- [Problem statement] In the records below, find the line with "Click the calendar icon in sidebar" and the line with "816x1200 pixels.". Print both exactly, along with every line between them, and no other line.

- [Stored items]

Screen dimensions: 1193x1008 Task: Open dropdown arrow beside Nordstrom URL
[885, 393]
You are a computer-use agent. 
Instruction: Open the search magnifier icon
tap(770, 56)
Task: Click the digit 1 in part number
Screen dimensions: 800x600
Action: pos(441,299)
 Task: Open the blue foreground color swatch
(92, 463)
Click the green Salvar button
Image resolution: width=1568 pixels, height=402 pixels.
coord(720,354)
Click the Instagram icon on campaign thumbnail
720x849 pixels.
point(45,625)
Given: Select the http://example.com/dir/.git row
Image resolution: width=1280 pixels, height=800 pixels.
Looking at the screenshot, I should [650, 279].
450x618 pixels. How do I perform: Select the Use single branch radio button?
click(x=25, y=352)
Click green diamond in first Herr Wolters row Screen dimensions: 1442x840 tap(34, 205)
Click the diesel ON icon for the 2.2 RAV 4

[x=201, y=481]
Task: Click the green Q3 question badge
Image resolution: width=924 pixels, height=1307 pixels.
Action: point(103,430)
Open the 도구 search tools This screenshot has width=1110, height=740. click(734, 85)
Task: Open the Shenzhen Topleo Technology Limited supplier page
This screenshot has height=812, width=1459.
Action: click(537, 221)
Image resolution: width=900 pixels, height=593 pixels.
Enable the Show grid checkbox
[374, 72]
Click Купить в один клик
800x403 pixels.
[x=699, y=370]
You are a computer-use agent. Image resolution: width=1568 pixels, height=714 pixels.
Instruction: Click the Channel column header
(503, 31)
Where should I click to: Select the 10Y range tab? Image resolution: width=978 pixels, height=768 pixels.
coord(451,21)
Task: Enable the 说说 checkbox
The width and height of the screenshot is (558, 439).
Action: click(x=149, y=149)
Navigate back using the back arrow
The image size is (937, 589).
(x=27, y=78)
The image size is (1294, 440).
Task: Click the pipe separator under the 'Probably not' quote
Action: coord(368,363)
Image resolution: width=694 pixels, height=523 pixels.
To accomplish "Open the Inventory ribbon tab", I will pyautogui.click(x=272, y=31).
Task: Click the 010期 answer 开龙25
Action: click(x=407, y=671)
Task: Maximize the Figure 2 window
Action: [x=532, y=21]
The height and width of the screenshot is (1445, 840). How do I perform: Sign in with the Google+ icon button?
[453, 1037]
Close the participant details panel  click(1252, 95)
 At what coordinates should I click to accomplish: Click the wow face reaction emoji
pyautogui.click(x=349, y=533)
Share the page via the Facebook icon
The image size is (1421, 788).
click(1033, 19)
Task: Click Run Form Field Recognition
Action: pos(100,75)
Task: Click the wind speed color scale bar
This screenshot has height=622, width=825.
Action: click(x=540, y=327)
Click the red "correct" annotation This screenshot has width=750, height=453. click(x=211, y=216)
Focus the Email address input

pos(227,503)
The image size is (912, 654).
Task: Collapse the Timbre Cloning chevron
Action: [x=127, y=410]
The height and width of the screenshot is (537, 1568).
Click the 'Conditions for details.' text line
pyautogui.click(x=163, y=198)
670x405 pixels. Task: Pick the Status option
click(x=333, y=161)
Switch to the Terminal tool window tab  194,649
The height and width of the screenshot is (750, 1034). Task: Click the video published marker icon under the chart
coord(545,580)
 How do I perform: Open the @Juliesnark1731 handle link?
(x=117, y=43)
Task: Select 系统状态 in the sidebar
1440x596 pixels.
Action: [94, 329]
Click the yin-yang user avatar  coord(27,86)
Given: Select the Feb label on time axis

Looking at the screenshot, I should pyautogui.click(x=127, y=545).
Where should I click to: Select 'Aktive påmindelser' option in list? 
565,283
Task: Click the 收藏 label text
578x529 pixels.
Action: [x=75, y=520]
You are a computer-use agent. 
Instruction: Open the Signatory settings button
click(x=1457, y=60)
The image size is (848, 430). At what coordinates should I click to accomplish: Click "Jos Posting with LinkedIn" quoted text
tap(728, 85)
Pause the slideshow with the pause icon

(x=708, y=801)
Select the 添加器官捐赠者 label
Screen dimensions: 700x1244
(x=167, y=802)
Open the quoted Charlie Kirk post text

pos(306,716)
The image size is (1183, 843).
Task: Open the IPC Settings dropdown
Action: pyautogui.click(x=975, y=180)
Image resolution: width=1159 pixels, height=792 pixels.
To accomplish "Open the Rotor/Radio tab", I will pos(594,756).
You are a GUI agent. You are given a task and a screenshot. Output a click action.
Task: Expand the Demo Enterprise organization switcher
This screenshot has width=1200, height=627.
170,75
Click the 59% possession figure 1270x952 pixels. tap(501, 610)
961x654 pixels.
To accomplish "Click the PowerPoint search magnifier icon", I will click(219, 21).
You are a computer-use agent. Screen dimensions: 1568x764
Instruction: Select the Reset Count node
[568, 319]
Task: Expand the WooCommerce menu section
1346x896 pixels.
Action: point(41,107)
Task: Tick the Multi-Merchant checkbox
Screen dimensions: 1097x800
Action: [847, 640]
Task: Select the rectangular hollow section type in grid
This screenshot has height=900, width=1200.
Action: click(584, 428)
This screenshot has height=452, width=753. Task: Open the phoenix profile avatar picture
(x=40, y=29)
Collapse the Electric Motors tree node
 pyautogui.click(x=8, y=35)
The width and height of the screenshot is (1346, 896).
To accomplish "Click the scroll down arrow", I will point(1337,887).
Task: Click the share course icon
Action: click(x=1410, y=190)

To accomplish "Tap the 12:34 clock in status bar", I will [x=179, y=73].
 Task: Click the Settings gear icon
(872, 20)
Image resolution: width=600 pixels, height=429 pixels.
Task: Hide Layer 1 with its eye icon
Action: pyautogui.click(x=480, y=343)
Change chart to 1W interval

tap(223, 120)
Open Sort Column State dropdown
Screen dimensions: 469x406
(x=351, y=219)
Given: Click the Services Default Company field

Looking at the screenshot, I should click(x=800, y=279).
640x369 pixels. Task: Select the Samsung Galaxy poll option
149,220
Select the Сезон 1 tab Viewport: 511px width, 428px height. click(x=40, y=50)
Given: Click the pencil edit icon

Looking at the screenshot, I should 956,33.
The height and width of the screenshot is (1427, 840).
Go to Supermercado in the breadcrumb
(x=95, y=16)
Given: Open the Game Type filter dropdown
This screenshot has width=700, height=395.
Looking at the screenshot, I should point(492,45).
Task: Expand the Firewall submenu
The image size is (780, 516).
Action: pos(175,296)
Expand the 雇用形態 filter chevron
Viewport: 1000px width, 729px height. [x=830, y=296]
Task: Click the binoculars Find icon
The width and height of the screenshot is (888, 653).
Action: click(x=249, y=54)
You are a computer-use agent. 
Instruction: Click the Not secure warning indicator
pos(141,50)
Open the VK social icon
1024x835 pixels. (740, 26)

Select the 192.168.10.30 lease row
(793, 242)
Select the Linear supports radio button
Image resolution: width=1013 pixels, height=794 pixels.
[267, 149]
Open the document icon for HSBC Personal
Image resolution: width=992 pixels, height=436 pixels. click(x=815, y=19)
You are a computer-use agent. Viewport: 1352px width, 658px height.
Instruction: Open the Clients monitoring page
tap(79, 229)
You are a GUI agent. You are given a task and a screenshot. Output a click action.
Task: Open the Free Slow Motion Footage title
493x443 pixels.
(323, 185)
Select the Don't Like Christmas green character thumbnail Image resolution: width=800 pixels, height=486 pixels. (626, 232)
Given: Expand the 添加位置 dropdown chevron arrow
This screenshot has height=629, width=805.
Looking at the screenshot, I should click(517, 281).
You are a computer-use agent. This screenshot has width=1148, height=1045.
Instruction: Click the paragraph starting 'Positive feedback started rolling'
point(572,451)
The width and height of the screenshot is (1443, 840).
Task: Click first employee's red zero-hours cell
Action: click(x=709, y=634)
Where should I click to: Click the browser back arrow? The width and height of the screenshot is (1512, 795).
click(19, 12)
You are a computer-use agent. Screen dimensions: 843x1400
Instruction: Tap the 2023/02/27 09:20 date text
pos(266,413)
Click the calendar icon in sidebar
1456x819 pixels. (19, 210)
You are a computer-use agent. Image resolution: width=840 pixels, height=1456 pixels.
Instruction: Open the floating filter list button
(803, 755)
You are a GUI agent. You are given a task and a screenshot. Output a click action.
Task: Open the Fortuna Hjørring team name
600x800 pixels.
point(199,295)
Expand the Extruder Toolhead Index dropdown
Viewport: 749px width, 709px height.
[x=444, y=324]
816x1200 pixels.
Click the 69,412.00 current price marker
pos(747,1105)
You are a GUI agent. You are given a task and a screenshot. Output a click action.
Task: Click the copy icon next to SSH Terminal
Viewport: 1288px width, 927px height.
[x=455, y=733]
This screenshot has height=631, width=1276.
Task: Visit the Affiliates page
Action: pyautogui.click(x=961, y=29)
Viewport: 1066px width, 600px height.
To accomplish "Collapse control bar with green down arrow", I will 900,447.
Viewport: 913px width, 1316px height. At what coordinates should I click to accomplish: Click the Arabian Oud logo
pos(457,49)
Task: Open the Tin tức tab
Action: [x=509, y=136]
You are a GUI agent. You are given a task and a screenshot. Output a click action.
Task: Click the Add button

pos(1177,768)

- [Reply to the task]
Click the calendar icon in sidebar
1456x819 pixels. (19, 210)
You are a computer-use agent. Image resolution: width=840 pixels, height=1456 pixels.
Instruction: Open the floating filter list button
(803, 755)
You are a GUI agent. You are given a task and a screenshot. Output a click action.
Task: Open the Fortuna Hjørring team name
600x800 pixels.
point(199,295)
Expand the Extruder Toolhead Index dropdown
Viewport: 749px width, 709px height.
[x=444, y=324]
816x1200 pixels.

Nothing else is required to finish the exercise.